:: TRECHO CITADO ::
20 de abril, de 2015 | 20:00
Terceirização é precarização para o trabalhador”
Deputados precisam concluir a análise dos destaques e das emendas apresentadas
IPATINGA Um dos temas mais debatidos no país nos últimos dias, a terceirização dos contratos de trabalho, tem sido destaque entre empresariado e centrais sindicais. O Plenário da Câmara dos Deputados deve retomar, nesta quarta-feira (22), a votação do projeto de lei que regulamenta a terceirização (PL 4330/04). Os deputados já aprovaram o texto-base da proposta, mas precisam concluir a análise dos destaques e das emendas apresentados ao texto.
Protestos conduzidos por centrais sindicais ocorreram em diversas partes do país, contra pontos como a permissão de terceirização das atividades-fim de uma empresa. Os sindicatos temem a precarização da relação trabalhista. As duas últimas sessões em que a matéria foi debatida foram marcadas pela apresentação de várias emendas propondo mudanças mais profundas no texto do relator, deputado Arthur Oliveira Maia (SD-BA).
Vice-presidente da Força Sindical Nacional e Estadual e vice-presidente da Confederação Nacional dos Metalúrgicos, Luiz Carlos Miranda é contra a terceirização.
Ipatinga deve ter mais de 10 mil trabalhadores terceirizados, que não têm os mesmos direitos de empregados da Usiminas. A terceirização é prejudicial ao trabalhador dentro da cultura brasileira. Se houvesse uma terceirização só de atividades por uma questão de gestão, mas que ficasse assegurado ao trabalhador os benefícios, seria uma coisa, mas aqui é sinônimo de precarização do trabalhador, por isso somos contra”, avalia.
:::
:: DADOS EXIBIDOS ::
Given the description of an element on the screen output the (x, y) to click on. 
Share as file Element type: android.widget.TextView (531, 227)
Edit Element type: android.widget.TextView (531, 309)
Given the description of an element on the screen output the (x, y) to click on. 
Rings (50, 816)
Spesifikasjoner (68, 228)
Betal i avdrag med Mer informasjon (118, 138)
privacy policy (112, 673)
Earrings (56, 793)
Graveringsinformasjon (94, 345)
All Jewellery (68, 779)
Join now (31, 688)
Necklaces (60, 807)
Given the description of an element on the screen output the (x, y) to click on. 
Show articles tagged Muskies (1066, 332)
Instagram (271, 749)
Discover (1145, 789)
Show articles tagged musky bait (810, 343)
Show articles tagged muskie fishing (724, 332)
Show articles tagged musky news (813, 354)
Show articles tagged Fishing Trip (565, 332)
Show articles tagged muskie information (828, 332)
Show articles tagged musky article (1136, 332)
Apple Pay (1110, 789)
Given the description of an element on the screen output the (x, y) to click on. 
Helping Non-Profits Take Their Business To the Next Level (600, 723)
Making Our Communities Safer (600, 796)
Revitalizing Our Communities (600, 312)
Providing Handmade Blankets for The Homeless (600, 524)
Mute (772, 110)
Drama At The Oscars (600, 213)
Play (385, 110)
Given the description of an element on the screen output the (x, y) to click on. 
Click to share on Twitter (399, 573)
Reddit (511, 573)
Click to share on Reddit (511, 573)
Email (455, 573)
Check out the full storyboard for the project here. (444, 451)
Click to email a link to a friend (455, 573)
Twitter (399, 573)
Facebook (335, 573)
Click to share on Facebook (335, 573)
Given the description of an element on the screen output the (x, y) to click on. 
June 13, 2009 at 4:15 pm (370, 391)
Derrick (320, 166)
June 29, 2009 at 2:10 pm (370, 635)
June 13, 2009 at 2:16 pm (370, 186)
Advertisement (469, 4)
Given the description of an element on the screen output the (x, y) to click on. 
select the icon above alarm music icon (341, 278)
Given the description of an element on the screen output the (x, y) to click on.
:::
▸ **AÇÃO NECESSÁRIA A**
Por favor, transforme em uma lista curta o parágrafo da matéria sobre terceirização que começa com "Protestos conduzidos por centrais sindicais", mantendo os fatos principais.
▸ **AÇÃO NECESSÁRIA B**
Responda com base na matéria sobre terceirização:
(i) Em que dia o Plenário da Câmara deve retomar a votação do projeto?
(ii) Quem é o relator do projeto?
(iii) Segundo Luiz Carlos Miranda, quantos trabalhadores terceirizados Ipatinga deve ter?
Responda usando apenas a matéria sobre terceirização.

▸ **RESPOSTA FINAL A**
- Centrais sindicais fizeram protestos em diversas partes do país.
- Entre os pontos contestados está a permissão de terceirizar as atividades-fim de uma empresa.
- Os sindicatos temem a precarização da relação trabalhista.
- Nas duas últimas sessões sobre a matéria, foram apresentadas várias emendas com mudanças mais profundas no texto do relator, deputado Arthur Oliveira Maia (SD-BA).

▸ **RESPOSTA FINAL B**
(i) Nesta quarta-feira (22).
(ii) O deputado Arthur Oliveira Maia (SD-BA).
(iii) Mais de 10 mil.